**Erforderliche Aufgabe**. Gib aus dem folgenden Artikel über den Tempelberg alles von „Im schlauchartigen Gang“ bis hinunter zu „Aura der Beschaulichkeit.“ wortgetreu aus.

**Vorliegender Text**.
= = = = = = =

Israel: "Es wird hier nie Frieden geben"

epaselect MIDEAST ISRAEL PALESTINIANS CONFLICT
epaselect MIDEAST ISRAEL PALESTINIANS CONFLICTAPA/EPA/ATEF SAFADI
  • Drucken

In Israel grassiert nach der Implosion der Friedensverhandlungen und dem desaströsen Gaza-Krieg die Angst vor einer neuen Intifada, ja, vor einem Religionskrieg um den Tempelberg in Jerusalem.

Im schlauchartigen Gang der überdachten Brücke über der Klagemauer hinauf zum Mughrabi-Tor auf den Tempelberg lehnen die Plexiglas-Schutzschilde griffbereit für die Soldaten der Spezialeinheit, die bis an die Zähne bewaffnet, mit einem Gürtel dicker Tränengaspatronen um den Bauch geschnallt, auf weißen Plastiksesseln gelangweilt auf ihren Einsatzbefehl warten. Doch in Jerusalems Altstadt geht es wenige Tage nach dem blutrünstigen Attentat auf die Synagoge im orthodoxen Viertel Har Nof recht friedlich zu, die Gemüter haben sich abgekühlt, und das Plateau rund um den Felsendom und die al-Aqsa-Moschee verströmt zur Mittagsstunde geradezu eine Aura der Beschaulichkeit.

Die muslimischen Wächter, abgestellt von der jordanischen Kontrollinstanz als Hüter des dritthöchsten islamischen Heiligtums nach Mekka und Dschidda, geleiten einen orthodoxen Juden zu jener Stätte, wo die Römer vor beinahe zwei Jahrtausenden bei der Zerstörung des Tempels Salomons nur Ruinen zurückgelassen haben. Daraus beziehen strenggläubige Juden die Legitimität für eine Neuerrichtung des Tempels, wie der ultraorthodoxe Rabbi Jehuda Glick, der sein Eiferertum vor wenigen Wochen fast mit dem Leben bezahlte, als ihn ein Palästinenser mit mehreren Schüssen niederstreckte. Um den heiligen Boden nicht zu entweihen, betreten Orthodoxe den Tempelberg – in der arabischen Diktion Haram-al-Sharif – denn auch nur in Socken oder in in Plastiküberzügen gehüllten Schuhen.


Akt der Provokation. Eine restriktive Ausnahmegenehmigung gewährt ihnen den Zutritt, und Israels Premier Benjamin Netanjahu will an dem Status quo auf dem so heftig umstrittenen Plateau im Herzen der Hauptstadt nicht rütteln. Das versicherte er auch dem jordanischen König Abdullah und US-Außenminister John Kerry kürzlich bei einem Krisentreffen in der jordanischen Hauptstadt Amman. Vor 14 Jahren hatte einer seiner Vorgänger, der spätere Premier Ariel Scharon, in einem demonstrativen Akt der Provokation die zweite Intifada ausgelöst, als der bullige Politiker mit einer Entourage an Leibwächtern einen Spaziergang auf dem Tempelberg unternahm und so den Hass der Palästinenser anstachelte.

= = = = = = =

**Quellenauszug**.
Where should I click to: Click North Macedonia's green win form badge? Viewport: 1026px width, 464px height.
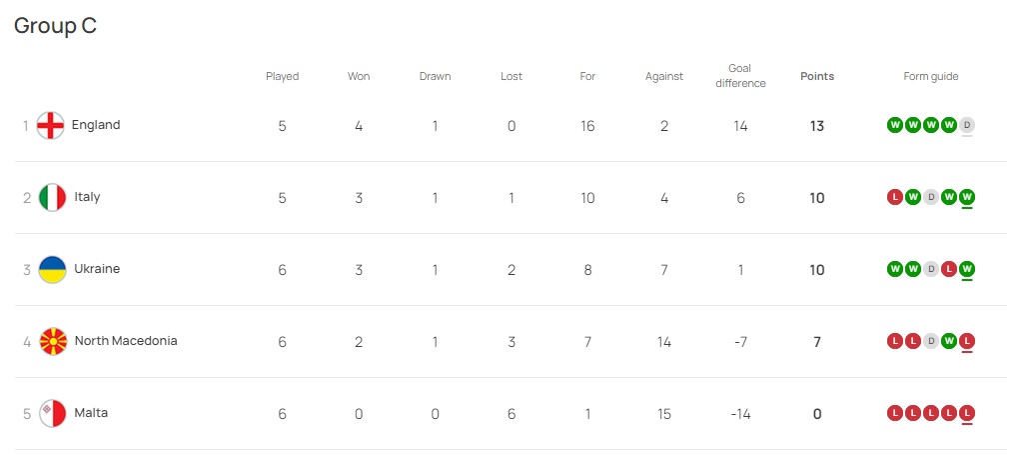click(949, 341)
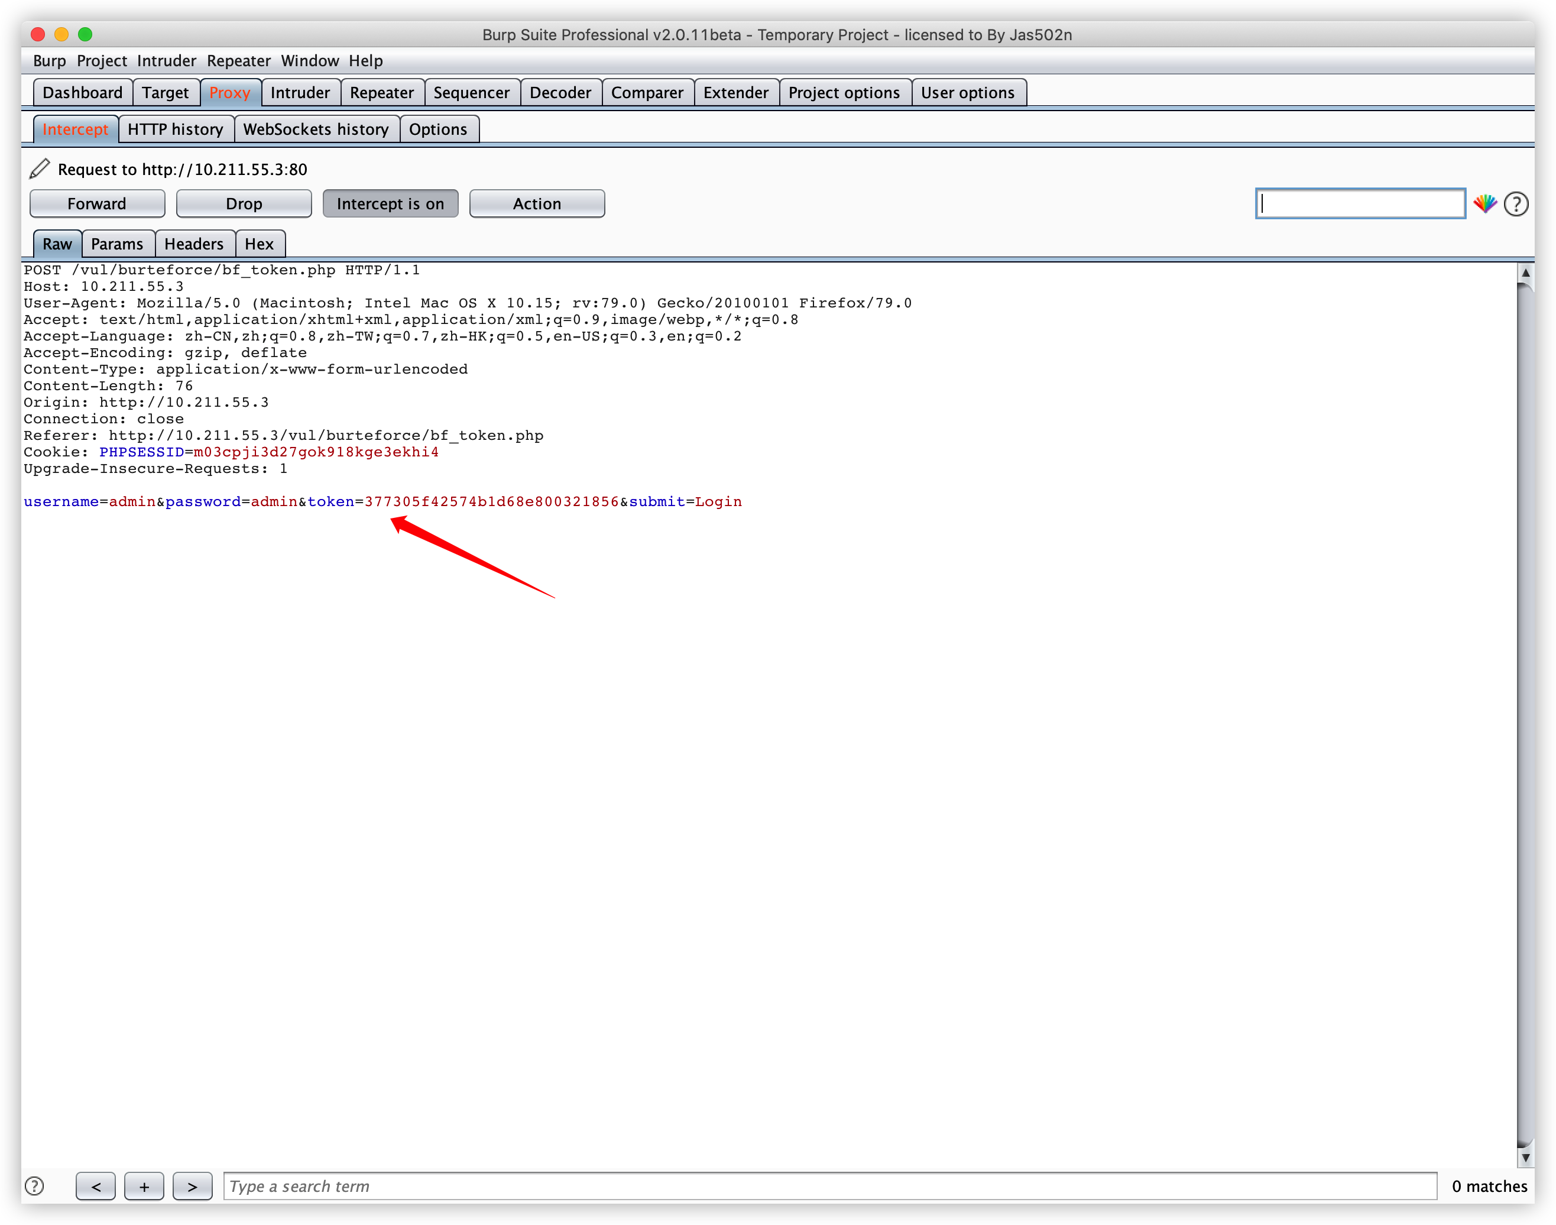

= = = = = = =

**Ausgabe folgt**.
Im schlauchartigen Gang der überdachten Brücke über der Klagemauer hinauf zum Mughrabi-Tor auf den Tempelberg lehnen die Plexiglas-Schutzschilde griffbereit für die Soldaten der Spezialeinheit, die bis an die Zähne bewaffnet, mit einem Gürtel dicker Tränengaspatronen um den Bauch geschnallt, auf weißen Plastiksesseln gelangweilt auf ihren Einsatzbefehl warten. Doch in Jerusalems Altstadt geht es wenige Tage nach dem blutrünstigen Attentat auf die Synagoge im orthodoxen Viertel Har Nof recht friedlich zu, die Gemüter haben sich abgekühlt, und das Plateau rund um den Felsendom und die al-Aqsa-Moschee verströmt zur Mittagsstunde geradezu eine Aura der Beschaulichkeit.